Task to complete: Count the lines in the rows below that contain the string "left", treating case as significant. Reply with the number alone.

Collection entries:
** BEGIN **

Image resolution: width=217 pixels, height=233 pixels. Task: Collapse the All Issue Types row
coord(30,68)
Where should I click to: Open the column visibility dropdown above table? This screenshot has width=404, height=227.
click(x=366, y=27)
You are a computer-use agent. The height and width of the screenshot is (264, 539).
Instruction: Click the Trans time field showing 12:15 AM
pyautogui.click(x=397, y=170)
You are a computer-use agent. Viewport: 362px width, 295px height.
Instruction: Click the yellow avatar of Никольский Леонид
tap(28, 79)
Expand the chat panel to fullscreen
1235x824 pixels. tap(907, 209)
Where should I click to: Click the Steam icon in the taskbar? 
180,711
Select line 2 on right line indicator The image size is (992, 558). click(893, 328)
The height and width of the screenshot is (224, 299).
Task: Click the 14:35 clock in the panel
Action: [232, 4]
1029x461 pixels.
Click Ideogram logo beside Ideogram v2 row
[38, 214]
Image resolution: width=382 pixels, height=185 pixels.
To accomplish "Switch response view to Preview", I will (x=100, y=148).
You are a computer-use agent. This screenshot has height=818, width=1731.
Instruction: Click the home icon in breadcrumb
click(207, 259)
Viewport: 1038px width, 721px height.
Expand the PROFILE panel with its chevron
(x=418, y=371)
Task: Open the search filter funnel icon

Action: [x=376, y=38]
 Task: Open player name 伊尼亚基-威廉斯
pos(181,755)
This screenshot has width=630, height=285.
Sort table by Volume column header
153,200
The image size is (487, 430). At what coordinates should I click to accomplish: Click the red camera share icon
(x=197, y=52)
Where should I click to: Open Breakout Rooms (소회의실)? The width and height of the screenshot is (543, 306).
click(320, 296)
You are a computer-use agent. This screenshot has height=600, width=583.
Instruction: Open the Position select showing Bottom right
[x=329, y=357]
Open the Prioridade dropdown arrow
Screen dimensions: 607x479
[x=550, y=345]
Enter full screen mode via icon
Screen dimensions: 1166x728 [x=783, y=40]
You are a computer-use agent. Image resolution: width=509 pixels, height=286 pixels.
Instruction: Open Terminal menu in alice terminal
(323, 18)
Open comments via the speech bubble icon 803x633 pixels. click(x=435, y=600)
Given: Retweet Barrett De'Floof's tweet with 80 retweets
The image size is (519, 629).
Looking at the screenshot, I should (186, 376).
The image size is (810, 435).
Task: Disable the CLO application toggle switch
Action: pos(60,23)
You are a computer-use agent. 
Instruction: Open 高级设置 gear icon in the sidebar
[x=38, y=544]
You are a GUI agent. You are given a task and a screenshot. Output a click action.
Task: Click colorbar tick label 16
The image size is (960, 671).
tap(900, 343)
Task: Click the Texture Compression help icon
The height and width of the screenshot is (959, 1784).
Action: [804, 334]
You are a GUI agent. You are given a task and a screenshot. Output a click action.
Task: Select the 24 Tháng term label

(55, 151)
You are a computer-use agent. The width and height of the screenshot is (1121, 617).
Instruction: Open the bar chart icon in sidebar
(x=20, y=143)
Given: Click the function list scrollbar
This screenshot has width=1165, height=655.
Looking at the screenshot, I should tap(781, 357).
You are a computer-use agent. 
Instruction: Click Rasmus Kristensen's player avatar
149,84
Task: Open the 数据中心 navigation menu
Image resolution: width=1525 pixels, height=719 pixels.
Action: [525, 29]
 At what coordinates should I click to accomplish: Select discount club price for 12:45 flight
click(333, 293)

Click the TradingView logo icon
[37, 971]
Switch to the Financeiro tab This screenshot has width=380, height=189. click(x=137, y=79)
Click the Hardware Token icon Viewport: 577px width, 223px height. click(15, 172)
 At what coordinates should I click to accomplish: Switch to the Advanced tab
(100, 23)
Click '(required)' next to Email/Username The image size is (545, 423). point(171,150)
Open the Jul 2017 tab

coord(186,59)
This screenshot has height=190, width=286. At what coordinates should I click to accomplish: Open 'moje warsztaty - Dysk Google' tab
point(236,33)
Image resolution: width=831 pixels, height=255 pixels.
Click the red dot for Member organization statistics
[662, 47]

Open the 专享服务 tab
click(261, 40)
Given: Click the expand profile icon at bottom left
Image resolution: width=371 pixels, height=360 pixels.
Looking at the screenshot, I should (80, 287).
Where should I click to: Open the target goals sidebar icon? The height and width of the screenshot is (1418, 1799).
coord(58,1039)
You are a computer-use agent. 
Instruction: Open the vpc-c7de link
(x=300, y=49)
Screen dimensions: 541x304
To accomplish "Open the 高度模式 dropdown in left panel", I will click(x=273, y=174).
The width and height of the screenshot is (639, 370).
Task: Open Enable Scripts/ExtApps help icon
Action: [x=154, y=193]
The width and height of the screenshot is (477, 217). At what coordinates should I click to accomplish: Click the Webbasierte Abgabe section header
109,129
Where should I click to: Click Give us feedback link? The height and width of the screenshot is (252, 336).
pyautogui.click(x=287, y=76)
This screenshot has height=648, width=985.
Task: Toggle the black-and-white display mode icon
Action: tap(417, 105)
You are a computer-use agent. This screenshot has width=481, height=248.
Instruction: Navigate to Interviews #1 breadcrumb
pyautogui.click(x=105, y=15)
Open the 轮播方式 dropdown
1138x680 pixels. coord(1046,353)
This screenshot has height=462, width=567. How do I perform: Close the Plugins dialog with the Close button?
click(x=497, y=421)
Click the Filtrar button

** END **

Solution for this task: 2